(Screenshot grounding data)
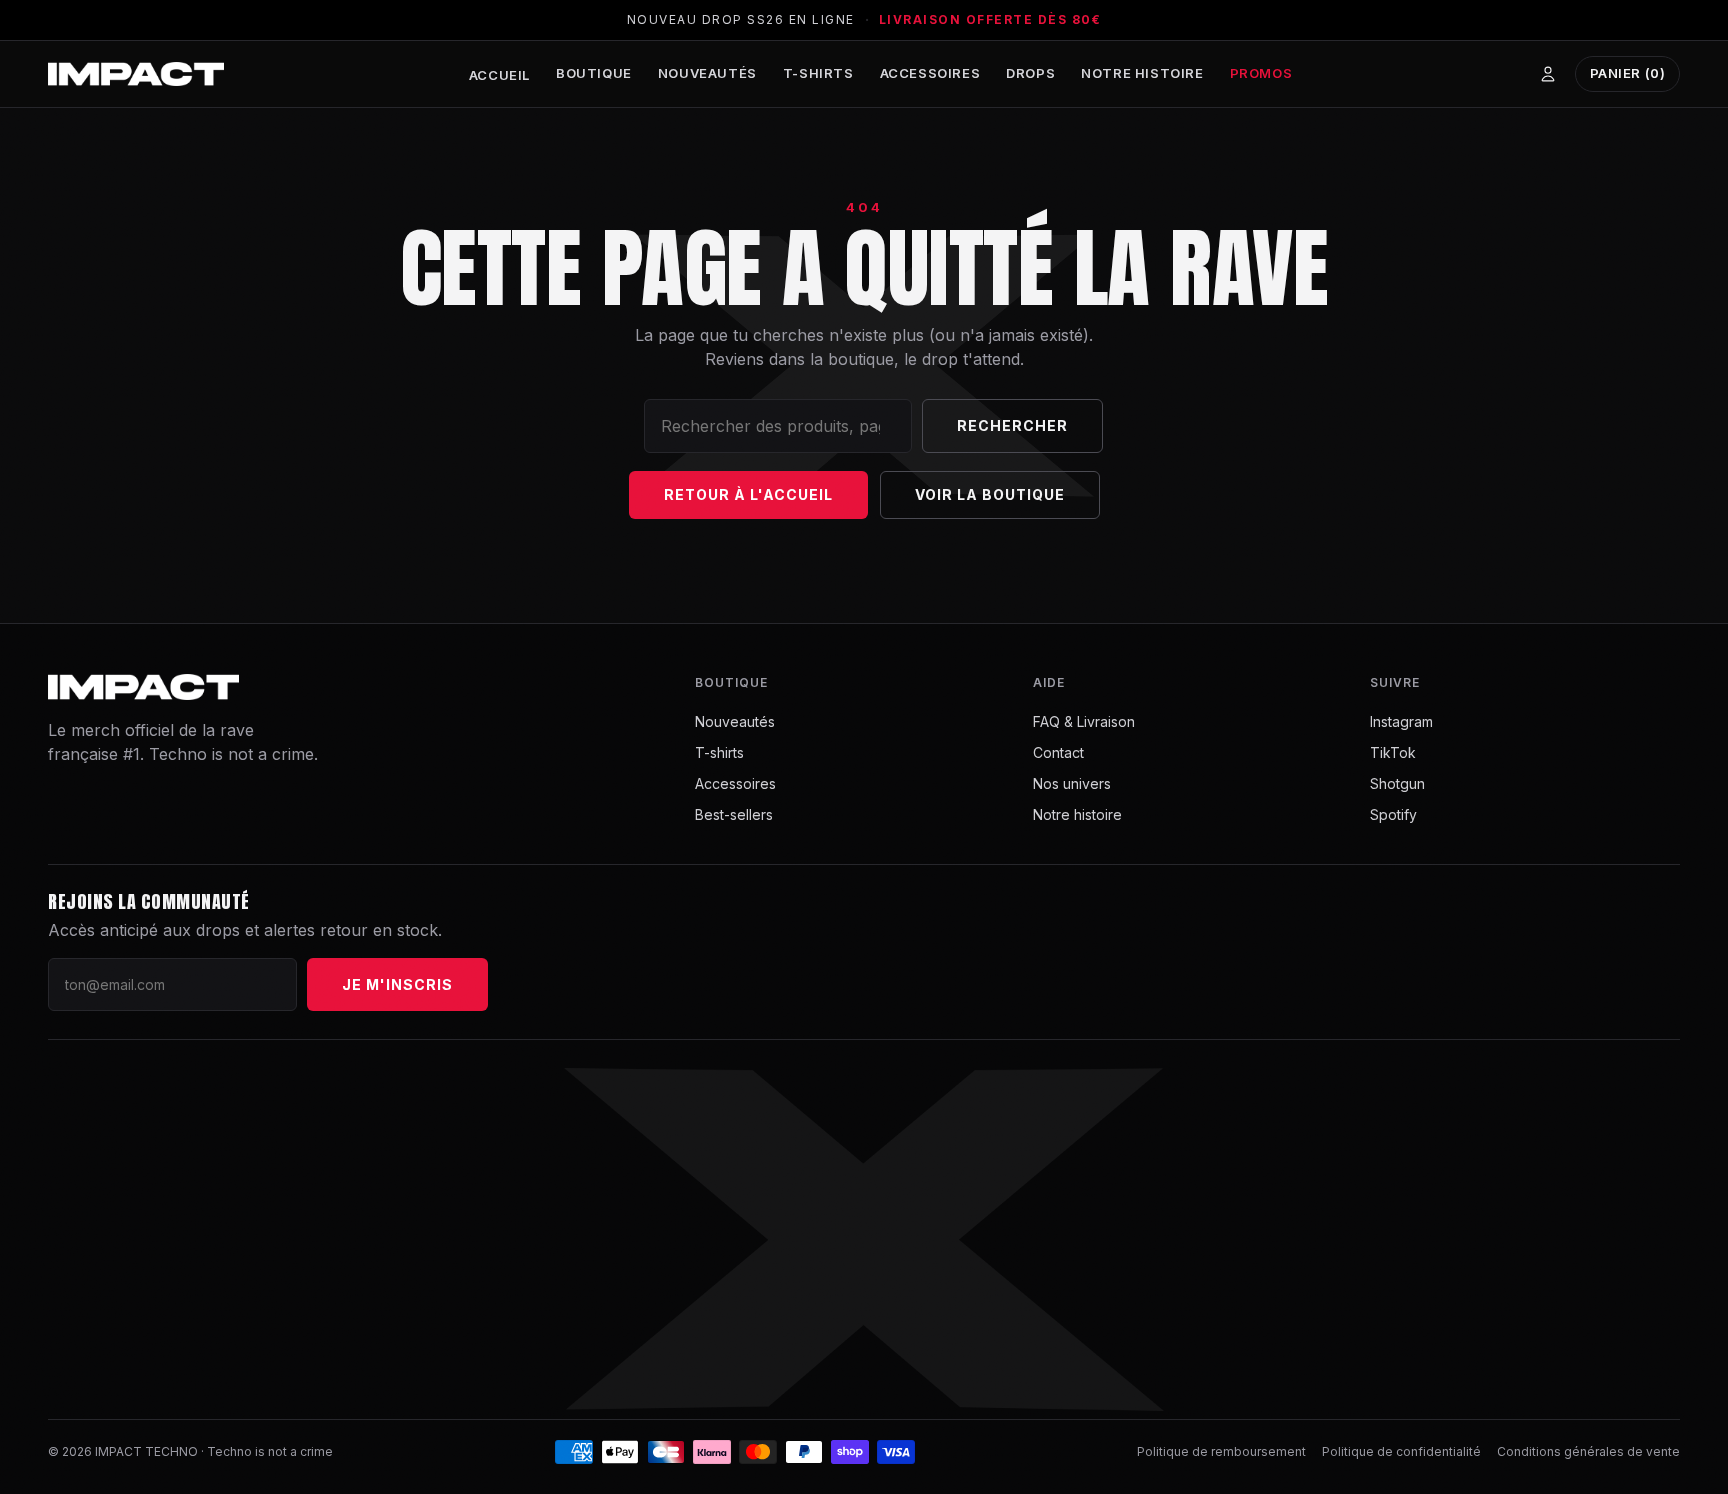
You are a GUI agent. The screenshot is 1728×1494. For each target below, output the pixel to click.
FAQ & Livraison (1084, 721)
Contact (1058, 752)
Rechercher (1012, 425)
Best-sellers (734, 814)
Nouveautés (707, 73)
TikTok (1393, 752)
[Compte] (1548, 74)
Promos (1261, 73)
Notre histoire (1142, 73)
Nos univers (1072, 783)
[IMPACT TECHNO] (136, 74)
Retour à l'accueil (748, 494)
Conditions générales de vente (1588, 1451)
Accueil (499, 75)
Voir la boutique (990, 494)
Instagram (1401, 721)
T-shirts (818, 73)
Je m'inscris (397, 984)
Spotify (1393, 814)
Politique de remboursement (1221, 1451)
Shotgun (1397, 783)
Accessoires (930, 73)
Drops (1030, 73)
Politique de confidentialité (1401, 1451)
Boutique (594, 73)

- _ASSIGNMENT_
If a line in the records contains the word "Politique", copy it out.

- _ANSWER AREA_
Politique de remboursement (1221, 1451)
Politique de confidentialité (1401, 1451)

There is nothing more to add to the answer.